§ **What the exercise asks**:
Which lines of the listing hold the string "Given"? Copy those lines.

╭─ Data extract

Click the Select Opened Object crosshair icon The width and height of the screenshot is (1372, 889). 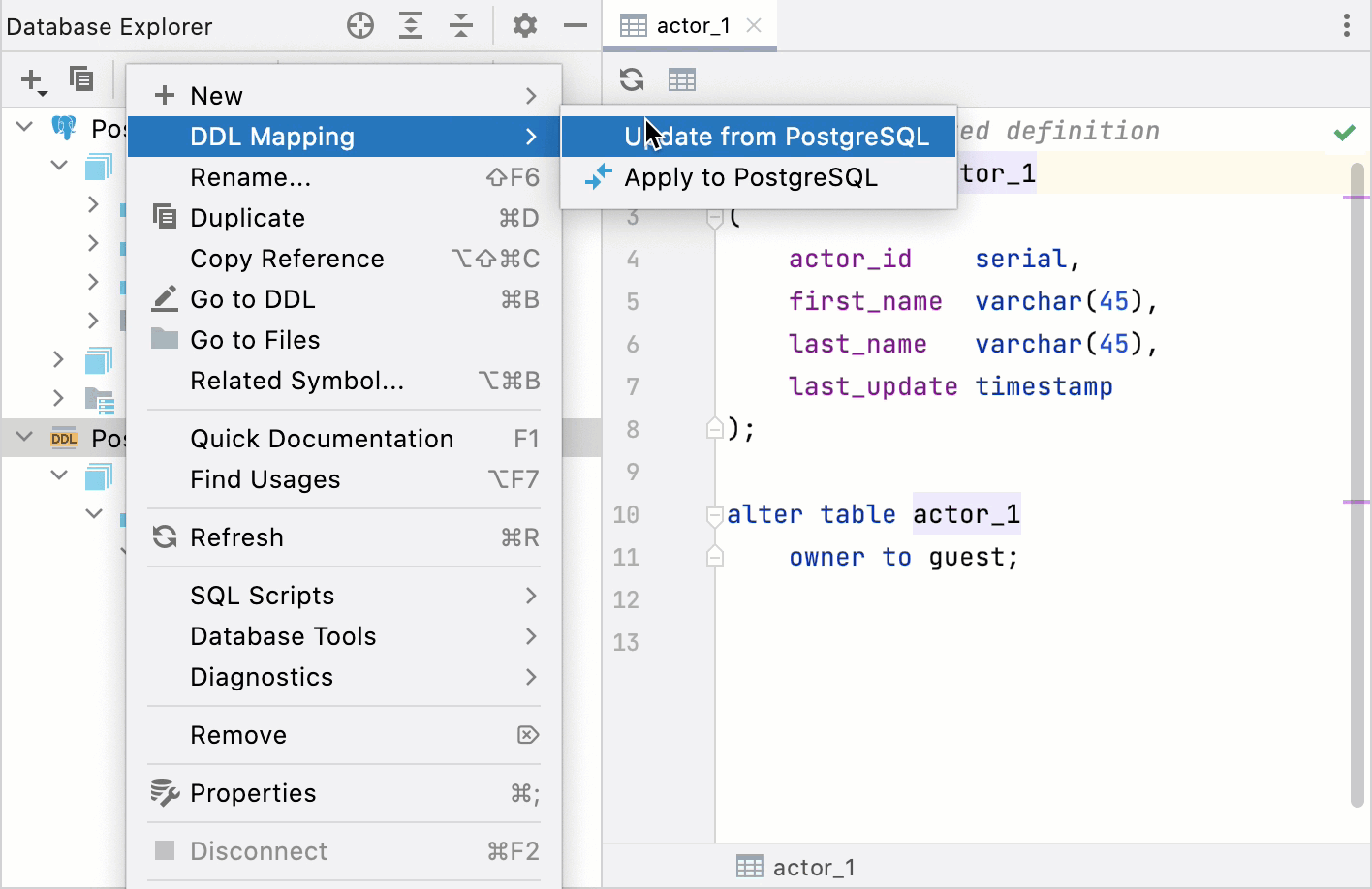pos(359,25)
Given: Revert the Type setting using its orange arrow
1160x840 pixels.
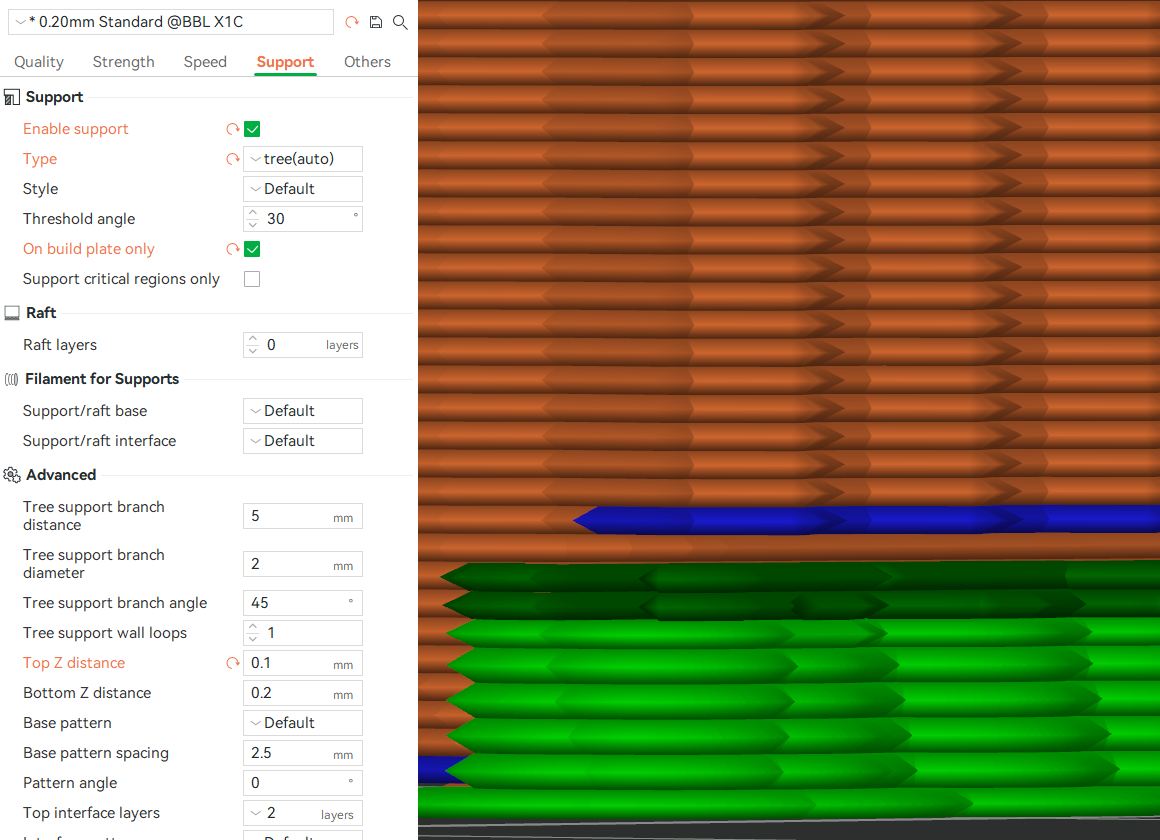Looking at the screenshot, I should [x=232, y=158].
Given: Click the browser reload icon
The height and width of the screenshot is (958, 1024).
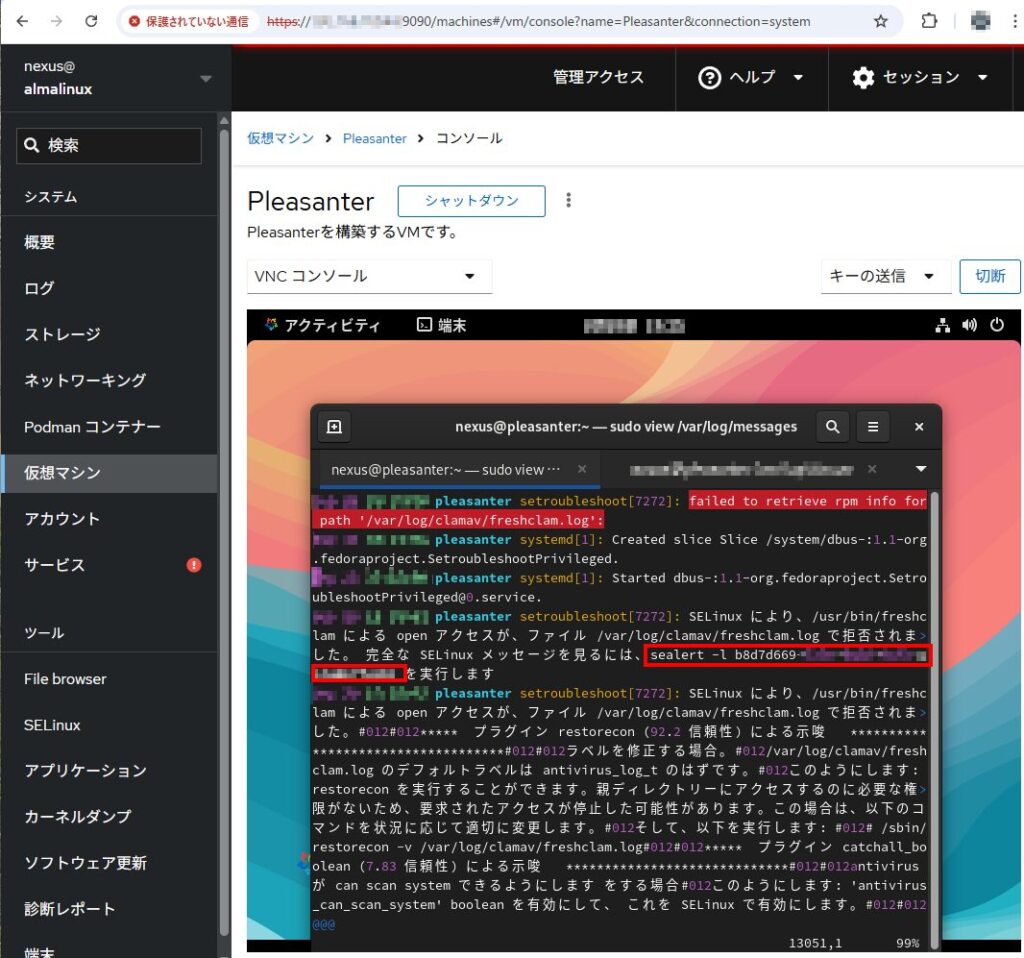Looking at the screenshot, I should pyautogui.click(x=91, y=21).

╰─

§ **Task output**:
Given: Revert the Type setting using its orange arrow
Given: Click the browser reload icon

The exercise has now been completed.